Interview: U Sai Saw Lin Tun
With ASEAN Economic Community integration nearing, what elements have been identified to improve Myanmar’s ICT capabilities?
SAI SAW LIN TUN: Priorities for the improvement of ICT capabilities in Myanmar include the transfer of global technology, knowledge, skills, experiences and an international standard of governance to local companies and workforces.
Local operators can contribute by training internal human resources and collaborating with other companies to bolster the industry and promote sustainable development. Increased regional cooperation and the further reduction of trade barriers between ASEAN countries will make it easier and more cost effective to source certain manufactured and processed goods that local and international companies need to expand operations.
Boosted regional cooperation will make it easier to attract and engage regional expertise to help support and grow telecoms operations.
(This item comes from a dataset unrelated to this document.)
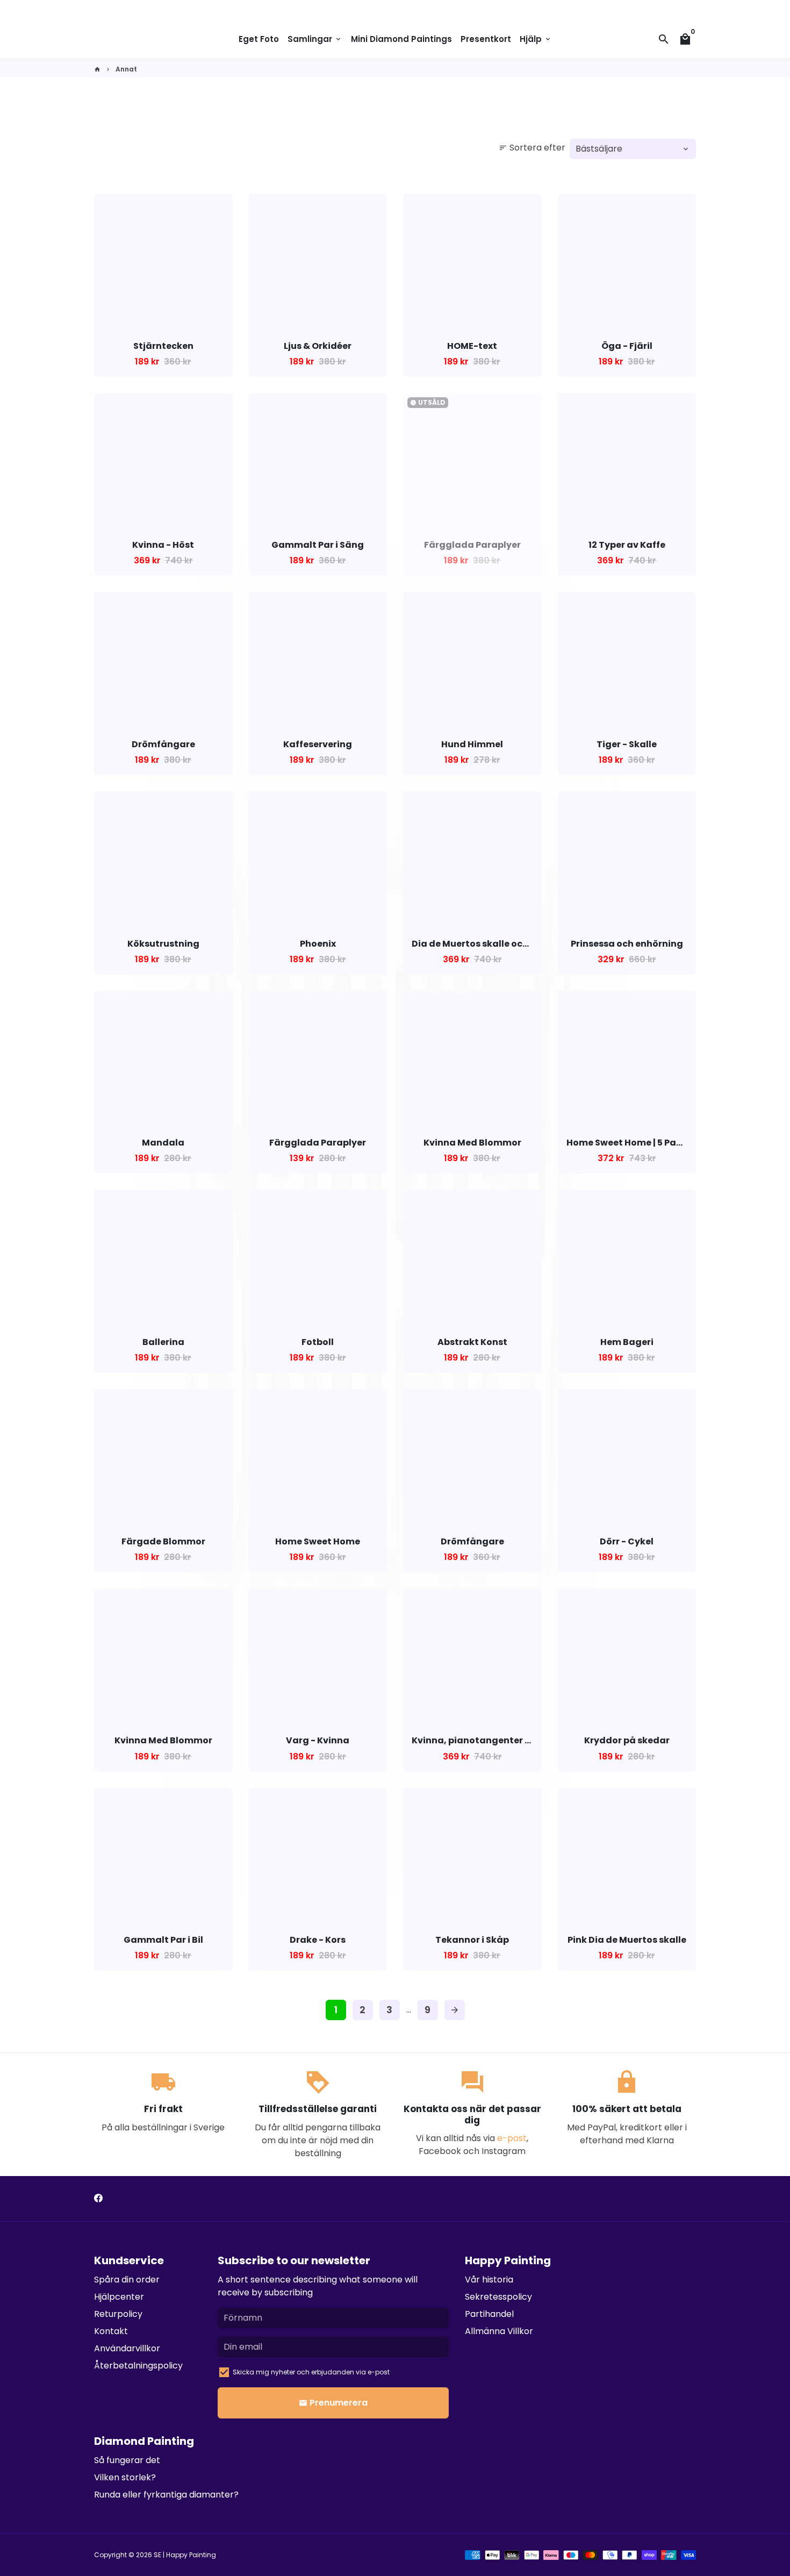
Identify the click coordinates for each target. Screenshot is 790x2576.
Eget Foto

Fostering home-grown talent in the ICT sector will also be essential. Through international agreements and partnerships with sector experts in countries such as Japan, theoretical and practical training can be provided to support the Myanmar workforce, increasing efficiency and proficiency of practices among telecoms operators.
The continued growth of the industry, which will be aided by ASEAN integration, will allow its players to make competitive offers to local workers. The prospect of being able to play a part in such a dynamically changing field as the Myanmar telecoms industry would help keep talent at home.
The ICT sector also has a big role to play in the development of the labour force. The expansion of digital coverage and usage has great potential for the education sector. This expansion can open up the possibility of high-quality distance learning by offering new modes of delivery such as online courses, degrees and other e-learning initiatives. These forms have the potential to transform teaching and learning processes. Furthermore, the transfer of data made possible by the expansion of mobile broadband technology is particularly crucial to finding new ways to deliver educational content over long distances, which is essential in a diverse landscape with hard-to-reach rural communities.
What has been the reaction of the market to the introduction of 3G? What challenges have arisen as a result of the change?
TUN: The domestic market has reacted positively to the deployment of 3G technology around the country. Myanmar has seen a rapid increase in the sale of inexpensive smart phones, which has enabled faster internet browsing and smoother operation of social networking sites, as well as a dramatic increase in the amount of Facebook, Viber and Line accounts.
The future launch of 4G technology is under consideration, but at the moment the highest priority is to expand the 2G and 3G networks across the country as quickly as possible. Providing 4G coverage also involves further frequency allocation. As of December 2015, MPT had more than 17m subscribers, and we aim to increase population coverage to 95% by the end of March 2016.
Expansion does not come without its challenges. There are several obstacles to infrastructure development and expansion, one being a lack of clarity over land ownership and legal rights, which continues to hinder the progress of tower installation. It is not uncommon for potential landlords to have inadequate documentation covering their rights over real property. This means even greater due diligence is required before entering into any contracts over land, and ultimately results in a more cautious pace of expansion for telecoms operators.